It’s a Test

“I don’t want to go through the same experience I had with John, promoting someone to a role only to find them flailing about,” Marissa said.

“So, what are you going to do differently?” I asked.

“There is a person in another department, I don’t know him, but his manager says he is ready for promotion,” Marissa thought out loud.

“So, what are you going to do differently?” I repeated.

“I am certainly not going to trust the situation when I don’t even know this guy. I will, at least, interview him.”

“In addition to the interview, because this is an internal candidate, what else do you have the opportunity to do? How will you test him before you get wrapped around the axle?”

Marissa nodded. She knew the answer. “Project work. Task assignments with the same elements in the new role. I had a failed promotion and a chocolate mess.

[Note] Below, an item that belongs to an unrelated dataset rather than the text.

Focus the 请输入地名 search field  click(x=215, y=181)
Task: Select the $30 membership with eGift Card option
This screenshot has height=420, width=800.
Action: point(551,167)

A failed project is only a failed project, and I can manage the risk in a project.”

One thought on “It’s a Test

  1. Manu

    Somehow I feel managers create this confusion a lot.
    If someone does a really good job at a certain role, does not mean that he will do a good job as a supervisor. That could be a whole new set of skills or attitude.
    I am in IT world I subscribe to the few that if someone is a good software developer, the organization should allow him to stay in that role (but reward him in a different manner) for every. Promoting him to a architect might be a catastrophe.
    The society also hold to this incorrect notion that the higher up the organization ladder, the better you are.